Adopter Spotlight: How Stash simplified monitoring, ownership and true app health with microservices

July 8, 2023 · 13 min read

Taylor Webber, Staff Engineer, Stash

TL;DR: Monitoring the health of a software application goes beyond surfacing API errors and customer-facing issues. It requires a comprehensive understanding of every facet of a service, including process metrics like DORA, as well as clear ownership of services and processes. By implementing Elevate as an internal developer portal, development teams now have better visibility of ownership in the distributed systems they work in. They also have the benefit of consolidated application health data and other metrics gained from the SaaS products they utilize everyday. This approach ensures a “single pane of glass” for application ownership and health so our teams can focus on building products and features that help our customers invest for a prosperous future.

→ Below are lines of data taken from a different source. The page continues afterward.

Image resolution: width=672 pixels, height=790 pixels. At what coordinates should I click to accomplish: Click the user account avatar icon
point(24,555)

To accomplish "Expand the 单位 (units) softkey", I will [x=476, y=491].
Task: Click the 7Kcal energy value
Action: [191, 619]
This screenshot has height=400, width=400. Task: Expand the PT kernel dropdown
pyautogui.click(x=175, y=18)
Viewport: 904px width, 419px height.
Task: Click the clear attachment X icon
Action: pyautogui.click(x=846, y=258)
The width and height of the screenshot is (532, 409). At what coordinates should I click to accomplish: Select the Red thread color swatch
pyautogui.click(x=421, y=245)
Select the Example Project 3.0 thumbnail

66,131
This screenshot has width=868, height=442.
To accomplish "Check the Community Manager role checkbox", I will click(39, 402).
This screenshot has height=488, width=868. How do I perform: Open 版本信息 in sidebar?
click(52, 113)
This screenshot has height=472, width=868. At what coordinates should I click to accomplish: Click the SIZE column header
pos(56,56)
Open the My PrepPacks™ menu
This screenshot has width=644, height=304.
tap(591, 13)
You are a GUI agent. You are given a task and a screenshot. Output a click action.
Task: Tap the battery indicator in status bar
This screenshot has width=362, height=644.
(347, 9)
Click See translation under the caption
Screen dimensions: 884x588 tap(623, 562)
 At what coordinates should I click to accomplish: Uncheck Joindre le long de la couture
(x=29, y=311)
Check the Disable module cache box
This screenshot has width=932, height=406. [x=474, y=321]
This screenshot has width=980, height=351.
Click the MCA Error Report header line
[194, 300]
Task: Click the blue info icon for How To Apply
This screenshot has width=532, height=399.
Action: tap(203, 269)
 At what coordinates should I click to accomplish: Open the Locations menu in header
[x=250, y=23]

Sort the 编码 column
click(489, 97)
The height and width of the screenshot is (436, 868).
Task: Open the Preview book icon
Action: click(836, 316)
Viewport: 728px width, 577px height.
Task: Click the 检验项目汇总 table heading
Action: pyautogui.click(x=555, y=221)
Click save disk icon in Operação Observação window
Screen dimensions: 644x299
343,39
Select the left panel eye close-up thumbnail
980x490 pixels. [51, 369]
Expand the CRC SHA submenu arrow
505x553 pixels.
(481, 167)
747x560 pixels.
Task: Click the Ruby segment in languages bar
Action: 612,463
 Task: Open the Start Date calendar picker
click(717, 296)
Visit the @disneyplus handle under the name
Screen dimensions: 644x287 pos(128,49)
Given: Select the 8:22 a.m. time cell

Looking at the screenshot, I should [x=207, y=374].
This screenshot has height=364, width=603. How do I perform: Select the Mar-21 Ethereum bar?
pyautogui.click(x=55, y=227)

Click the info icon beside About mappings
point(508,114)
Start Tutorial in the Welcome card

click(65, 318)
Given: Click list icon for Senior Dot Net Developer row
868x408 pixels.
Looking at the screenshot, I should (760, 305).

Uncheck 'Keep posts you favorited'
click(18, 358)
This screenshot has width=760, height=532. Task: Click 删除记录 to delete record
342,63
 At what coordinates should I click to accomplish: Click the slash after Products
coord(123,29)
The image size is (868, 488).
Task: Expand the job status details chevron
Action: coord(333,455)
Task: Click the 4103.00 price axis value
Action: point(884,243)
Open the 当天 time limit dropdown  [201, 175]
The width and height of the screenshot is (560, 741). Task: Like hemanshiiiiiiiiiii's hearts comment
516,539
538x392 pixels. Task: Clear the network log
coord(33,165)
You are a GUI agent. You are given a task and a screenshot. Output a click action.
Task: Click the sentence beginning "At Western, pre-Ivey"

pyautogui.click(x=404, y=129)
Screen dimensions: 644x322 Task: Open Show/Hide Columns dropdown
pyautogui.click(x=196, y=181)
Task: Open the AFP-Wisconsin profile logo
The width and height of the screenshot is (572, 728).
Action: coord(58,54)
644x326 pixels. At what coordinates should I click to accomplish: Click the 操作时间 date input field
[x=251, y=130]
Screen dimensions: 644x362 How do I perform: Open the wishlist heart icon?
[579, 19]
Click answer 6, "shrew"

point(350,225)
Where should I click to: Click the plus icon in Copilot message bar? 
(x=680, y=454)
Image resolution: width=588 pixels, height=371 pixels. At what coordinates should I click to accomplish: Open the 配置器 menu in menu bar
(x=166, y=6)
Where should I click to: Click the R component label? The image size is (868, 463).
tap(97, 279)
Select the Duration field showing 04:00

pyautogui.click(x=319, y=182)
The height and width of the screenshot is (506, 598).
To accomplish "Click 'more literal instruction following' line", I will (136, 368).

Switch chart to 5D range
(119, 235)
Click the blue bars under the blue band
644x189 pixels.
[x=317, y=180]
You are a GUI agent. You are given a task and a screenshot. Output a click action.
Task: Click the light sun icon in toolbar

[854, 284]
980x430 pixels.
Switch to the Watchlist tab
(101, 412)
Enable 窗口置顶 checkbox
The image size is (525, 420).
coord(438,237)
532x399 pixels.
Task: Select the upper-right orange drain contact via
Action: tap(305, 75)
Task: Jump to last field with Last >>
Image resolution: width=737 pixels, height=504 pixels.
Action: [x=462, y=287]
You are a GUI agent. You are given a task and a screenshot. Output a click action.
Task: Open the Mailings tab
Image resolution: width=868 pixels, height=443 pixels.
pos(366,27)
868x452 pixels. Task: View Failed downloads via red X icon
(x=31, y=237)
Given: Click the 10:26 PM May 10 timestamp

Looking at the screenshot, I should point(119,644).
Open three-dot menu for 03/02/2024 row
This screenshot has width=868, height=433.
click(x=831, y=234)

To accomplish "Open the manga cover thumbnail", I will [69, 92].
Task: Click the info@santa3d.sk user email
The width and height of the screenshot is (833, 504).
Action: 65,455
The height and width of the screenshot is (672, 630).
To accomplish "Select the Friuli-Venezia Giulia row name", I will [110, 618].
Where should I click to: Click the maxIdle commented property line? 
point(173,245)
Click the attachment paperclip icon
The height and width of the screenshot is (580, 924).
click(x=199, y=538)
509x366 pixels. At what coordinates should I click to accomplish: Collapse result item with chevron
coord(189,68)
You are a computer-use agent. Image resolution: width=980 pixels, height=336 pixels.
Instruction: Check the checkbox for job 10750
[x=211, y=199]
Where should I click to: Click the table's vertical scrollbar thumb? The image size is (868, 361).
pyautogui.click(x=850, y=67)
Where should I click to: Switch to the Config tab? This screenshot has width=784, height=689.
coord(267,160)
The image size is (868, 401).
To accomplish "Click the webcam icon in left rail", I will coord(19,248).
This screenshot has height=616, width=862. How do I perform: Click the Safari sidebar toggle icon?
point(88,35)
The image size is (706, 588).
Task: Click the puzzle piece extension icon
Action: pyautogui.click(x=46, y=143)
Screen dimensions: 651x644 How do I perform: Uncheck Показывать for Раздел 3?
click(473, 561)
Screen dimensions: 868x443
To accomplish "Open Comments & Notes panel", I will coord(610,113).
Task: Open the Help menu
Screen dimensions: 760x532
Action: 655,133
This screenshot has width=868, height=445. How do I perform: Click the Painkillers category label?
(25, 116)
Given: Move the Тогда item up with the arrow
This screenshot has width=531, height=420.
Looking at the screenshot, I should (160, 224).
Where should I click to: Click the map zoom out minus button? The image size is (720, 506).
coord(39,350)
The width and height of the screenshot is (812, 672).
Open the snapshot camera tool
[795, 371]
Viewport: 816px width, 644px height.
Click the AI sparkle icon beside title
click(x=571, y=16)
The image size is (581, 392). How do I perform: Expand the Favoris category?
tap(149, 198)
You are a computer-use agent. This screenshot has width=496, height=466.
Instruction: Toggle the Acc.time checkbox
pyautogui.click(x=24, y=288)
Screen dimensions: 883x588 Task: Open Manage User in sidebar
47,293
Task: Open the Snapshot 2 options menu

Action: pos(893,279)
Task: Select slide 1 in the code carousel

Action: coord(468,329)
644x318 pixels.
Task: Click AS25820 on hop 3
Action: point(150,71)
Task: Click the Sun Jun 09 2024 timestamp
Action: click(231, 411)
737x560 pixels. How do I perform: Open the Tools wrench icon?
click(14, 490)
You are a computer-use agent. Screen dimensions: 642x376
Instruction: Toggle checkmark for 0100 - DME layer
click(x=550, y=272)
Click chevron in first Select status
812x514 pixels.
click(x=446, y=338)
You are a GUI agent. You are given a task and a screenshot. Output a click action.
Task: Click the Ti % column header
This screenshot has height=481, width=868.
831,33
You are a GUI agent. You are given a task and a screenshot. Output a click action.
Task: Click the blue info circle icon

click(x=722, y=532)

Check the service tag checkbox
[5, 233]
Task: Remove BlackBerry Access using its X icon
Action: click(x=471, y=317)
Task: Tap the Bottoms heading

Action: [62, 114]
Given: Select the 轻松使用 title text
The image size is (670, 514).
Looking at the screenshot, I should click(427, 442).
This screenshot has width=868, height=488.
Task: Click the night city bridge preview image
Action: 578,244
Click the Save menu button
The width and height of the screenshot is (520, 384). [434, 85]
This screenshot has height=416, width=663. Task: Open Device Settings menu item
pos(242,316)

At Stash, our mission is to give people the confidence to invest for a better life. Our app simplifies investing for the middle class who may be less experienced with traditional investing and retirement planning. Our customers trust us with their money, and with that, rely on us to provide a responsive and quality experience that works every time.

It isn't revolutionary to say that monitoring the health of a software application is critical for ensuring its reliability and performance in service of customers' needs. However, in a distributed architecture like microservices, tracking ownership and monitoring application health across the system quickly becomes complex. The difficulties are further compounded when leveraging multiple SaaS products, which is common in modern development but specifically so for fintechs like Stash that integrate best-of-breed software in novel ways, as we do across our platform.

What we found is that there are ways to make sense of these complex systems by tracking DevOps Research and Assessment (DORA) metrics for applications and leveraging SaaS products to create a central hub to understand the true health of an application.

In this post, I'll walk you through Stash's journey to create Elevate, our Internal Developer Portal (IDP) based on the open source Backstage framework. Our portal increased visibility of application health metrics, prioritized cloud cost insights, and reduced the context switching required for teams to understand service ownership and the components that make up the entirety of Stash's world-class application systems.

Elevate enables effective monitoring, streamlined incident response, improved overall application health, and most importantly, team health.

It seems counterintuitive, but trying to solve the problem of monitoring and tracking ownership with a traditional centralized approach and more SaaS monitoring tools will likely not solve the problem.

Traditional centralized monitoring approaches may not suffice in a distributed architecture due to services that may act as pass-throughs or services that call many other services to aggregate data or tasks. In traditional monitoring, you will only see the error rates and request logging for individual services. That will only ever show you part of the puzzle as you'll still be unable to trace a request from a frontend application, through your many service layers to your data stores and back out.

Utilizing multiple SaaS products for service monitoring and observability during development introduces additional complexity; each product may have its own dashboard and reporting tools. These implementation differences can make it difficult to consolidate and gain a holistic view of the application's health.

Picking the right tool for the job can make developing quality products at speed and scale easier, but what we've learned is that utilizing each tool's context for application health as a piece of the puzzle has exponentially impacted our team's effectiveness.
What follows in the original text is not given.